* WHAT YOU NEED TO DO:
Reproduce exactly the line that includes "Image resolution: width=621" and all lines after it, ending with the last line of the data.

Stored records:
=== Begin Enclosure ===

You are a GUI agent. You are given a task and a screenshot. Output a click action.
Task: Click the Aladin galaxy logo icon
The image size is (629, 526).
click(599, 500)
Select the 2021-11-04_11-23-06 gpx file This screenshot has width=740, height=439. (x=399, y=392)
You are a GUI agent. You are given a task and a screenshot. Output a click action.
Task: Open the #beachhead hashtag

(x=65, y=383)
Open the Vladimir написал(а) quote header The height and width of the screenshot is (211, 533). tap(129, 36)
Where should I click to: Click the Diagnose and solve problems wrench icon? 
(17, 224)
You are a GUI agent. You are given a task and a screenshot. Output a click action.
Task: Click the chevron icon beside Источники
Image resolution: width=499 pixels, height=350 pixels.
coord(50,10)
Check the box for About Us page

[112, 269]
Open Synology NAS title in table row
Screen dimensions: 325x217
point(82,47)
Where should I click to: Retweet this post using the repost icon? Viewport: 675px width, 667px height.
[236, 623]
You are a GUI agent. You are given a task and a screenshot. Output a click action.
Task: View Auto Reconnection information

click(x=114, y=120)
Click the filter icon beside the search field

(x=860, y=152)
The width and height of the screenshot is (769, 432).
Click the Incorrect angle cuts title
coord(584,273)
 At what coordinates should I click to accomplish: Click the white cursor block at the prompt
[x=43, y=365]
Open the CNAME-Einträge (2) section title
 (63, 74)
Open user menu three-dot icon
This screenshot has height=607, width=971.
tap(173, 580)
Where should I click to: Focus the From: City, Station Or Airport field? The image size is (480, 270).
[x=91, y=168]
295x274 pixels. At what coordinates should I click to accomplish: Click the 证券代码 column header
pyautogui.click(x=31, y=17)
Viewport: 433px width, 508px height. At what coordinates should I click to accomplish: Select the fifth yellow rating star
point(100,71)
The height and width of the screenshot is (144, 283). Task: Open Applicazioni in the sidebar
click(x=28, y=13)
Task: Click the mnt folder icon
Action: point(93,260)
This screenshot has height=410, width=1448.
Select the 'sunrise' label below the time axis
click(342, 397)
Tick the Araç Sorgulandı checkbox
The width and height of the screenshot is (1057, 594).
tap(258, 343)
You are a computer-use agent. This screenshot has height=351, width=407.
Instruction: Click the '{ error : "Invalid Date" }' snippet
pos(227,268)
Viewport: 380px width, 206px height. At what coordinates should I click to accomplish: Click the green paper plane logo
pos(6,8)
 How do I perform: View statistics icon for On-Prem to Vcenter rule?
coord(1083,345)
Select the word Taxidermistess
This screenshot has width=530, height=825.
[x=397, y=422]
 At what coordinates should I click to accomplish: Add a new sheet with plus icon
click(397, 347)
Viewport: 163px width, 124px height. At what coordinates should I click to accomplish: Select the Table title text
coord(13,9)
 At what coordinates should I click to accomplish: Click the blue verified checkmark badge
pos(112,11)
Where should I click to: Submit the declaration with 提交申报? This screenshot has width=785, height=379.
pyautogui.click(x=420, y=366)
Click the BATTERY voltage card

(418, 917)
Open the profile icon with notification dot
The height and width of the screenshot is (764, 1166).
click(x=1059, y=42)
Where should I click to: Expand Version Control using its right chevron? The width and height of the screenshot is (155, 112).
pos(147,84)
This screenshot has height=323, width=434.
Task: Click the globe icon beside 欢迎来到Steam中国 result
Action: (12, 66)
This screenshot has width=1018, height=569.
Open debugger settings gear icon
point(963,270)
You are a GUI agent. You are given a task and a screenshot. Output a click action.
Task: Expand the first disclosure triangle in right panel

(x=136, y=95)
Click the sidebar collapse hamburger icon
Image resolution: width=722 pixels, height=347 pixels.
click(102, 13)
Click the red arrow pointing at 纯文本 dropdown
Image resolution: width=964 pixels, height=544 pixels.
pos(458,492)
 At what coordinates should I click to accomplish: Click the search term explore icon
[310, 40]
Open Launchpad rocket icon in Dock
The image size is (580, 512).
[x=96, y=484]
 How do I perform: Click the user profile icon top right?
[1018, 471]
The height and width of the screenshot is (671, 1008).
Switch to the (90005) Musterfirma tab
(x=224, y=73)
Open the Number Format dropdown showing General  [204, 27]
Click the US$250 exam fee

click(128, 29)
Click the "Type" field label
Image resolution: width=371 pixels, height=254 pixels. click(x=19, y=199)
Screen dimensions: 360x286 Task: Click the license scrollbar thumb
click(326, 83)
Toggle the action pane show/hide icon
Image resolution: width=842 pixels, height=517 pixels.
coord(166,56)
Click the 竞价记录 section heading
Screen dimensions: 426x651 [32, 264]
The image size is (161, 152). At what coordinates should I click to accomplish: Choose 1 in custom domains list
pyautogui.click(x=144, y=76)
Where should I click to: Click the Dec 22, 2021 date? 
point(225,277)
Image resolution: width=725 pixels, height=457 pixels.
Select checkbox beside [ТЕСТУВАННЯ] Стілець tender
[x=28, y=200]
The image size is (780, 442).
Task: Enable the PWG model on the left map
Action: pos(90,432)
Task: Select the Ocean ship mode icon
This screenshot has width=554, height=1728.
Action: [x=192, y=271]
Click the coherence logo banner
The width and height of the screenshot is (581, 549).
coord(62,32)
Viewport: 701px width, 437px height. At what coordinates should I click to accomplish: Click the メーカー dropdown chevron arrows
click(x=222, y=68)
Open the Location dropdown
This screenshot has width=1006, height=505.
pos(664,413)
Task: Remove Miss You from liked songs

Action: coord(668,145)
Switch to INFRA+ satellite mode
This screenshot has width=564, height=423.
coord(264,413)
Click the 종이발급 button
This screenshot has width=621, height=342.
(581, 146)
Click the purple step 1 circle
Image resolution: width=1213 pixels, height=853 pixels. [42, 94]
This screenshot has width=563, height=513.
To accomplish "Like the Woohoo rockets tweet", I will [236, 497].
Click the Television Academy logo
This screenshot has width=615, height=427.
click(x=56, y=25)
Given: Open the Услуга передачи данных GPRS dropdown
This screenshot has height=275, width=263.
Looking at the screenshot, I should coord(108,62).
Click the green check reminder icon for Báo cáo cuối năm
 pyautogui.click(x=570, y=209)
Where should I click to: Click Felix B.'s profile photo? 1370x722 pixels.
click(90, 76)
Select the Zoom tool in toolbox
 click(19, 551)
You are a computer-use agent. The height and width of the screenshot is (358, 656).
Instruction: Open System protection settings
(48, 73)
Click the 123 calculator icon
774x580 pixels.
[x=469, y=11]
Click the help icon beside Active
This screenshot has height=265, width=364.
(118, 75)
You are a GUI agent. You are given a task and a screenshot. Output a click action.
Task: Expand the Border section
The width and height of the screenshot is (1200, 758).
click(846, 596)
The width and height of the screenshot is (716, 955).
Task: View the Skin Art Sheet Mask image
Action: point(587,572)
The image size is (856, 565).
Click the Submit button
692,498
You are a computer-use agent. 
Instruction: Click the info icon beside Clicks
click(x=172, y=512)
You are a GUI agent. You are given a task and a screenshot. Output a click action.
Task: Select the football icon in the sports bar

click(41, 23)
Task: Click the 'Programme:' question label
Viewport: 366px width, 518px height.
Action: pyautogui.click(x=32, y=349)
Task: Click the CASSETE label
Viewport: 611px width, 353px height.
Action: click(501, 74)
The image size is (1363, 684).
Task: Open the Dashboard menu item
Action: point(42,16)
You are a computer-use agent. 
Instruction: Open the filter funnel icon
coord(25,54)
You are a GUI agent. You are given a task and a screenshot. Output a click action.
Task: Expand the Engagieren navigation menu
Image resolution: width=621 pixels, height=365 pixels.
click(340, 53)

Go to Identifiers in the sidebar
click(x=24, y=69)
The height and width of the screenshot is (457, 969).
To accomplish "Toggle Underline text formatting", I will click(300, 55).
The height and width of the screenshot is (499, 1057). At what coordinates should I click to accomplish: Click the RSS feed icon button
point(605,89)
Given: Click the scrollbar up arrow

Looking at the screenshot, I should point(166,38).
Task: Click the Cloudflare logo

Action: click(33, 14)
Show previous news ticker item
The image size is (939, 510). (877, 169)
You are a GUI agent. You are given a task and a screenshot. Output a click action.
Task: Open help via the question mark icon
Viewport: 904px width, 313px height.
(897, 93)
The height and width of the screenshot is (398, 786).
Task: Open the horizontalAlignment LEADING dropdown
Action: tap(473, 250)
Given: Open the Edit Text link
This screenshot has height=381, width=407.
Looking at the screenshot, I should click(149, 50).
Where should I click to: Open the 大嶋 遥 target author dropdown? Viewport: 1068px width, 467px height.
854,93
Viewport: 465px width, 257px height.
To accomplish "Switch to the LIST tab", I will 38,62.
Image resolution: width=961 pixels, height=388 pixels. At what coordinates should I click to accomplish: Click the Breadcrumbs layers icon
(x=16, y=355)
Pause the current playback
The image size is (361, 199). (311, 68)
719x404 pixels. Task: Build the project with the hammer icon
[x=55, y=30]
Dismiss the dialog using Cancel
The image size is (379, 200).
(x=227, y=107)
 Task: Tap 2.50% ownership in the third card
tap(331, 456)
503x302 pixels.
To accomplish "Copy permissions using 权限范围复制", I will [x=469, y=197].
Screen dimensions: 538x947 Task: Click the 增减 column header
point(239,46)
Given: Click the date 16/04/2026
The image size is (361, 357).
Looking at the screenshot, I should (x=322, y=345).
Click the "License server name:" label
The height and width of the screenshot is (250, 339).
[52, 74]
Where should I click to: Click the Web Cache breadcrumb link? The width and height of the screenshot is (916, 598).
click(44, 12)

=== End Enclosure ===

* SOLUTION FOR THIS EXERCISE:
Image resolution: width=621 pixels, height=365 pixels.
click(340, 53)

Go to Identifiers in the sidebar
click(x=24, y=69)
The height and width of the screenshot is (457, 969).
To accomplish "Toggle Underline text formatting", I will click(300, 55).
The height and width of the screenshot is (499, 1057). At what coordinates should I click to accomplish: Click the RSS feed icon button
point(605,89)
Given: Click the scrollbar up arrow

Looking at the screenshot, I should point(166,38).
Task: Click the Cloudflare logo

Action: click(33, 14)
Show previous news ticker item
The image size is (939, 510). (877, 169)
You are a GUI agent. You are given a task and a screenshot. Output a click action.
Task: Open help via the question mark icon
Viewport: 904px width, 313px height.
(897, 93)
The height and width of the screenshot is (398, 786).
Task: Open the horizontalAlignment LEADING dropdown
Action: tap(473, 250)
Given: Open the Edit Text link
This screenshot has height=381, width=407.
Looking at the screenshot, I should click(149, 50).
Where should I click to: Open the 大嶋 遥 target author dropdown? Viewport: 1068px width, 467px height.
854,93
Viewport: 465px width, 257px height.
To accomplish "Switch to the LIST tab", I will 38,62.
Image resolution: width=961 pixels, height=388 pixels. At what coordinates should I click to accomplish: Click the Breadcrumbs layers icon
(x=16, y=355)
Pause the current playback
The image size is (361, 199). (311, 68)
719x404 pixels. Task: Build the project with the hammer icon
[x=55, y=30]
Dismiss the dialog using Cancel
The image size is (379, 200).
(x=227, y=107)
 Task: Tap 2.50% ownership in the third card
tap(331, 456)
503x302 pixels.
To accomplish "Copy permissions using 权限范围复制", I will [x=469, y=197].
Screen dimensions: 538x947 Task: Click the 增减 column header
point(239,46)
Given: Click the date 16/04/2026
The image size is (361, 357).
Looking at the screenshot, I should (x=322, y=345).
Click the "License server name:" label
The height and width of the screenshot is (250, 339).
[52, 74]
Where should I click to: Click the Web Cache breadcrumb link? The width and height of the screenshot is (916, 598).
click(44, 12)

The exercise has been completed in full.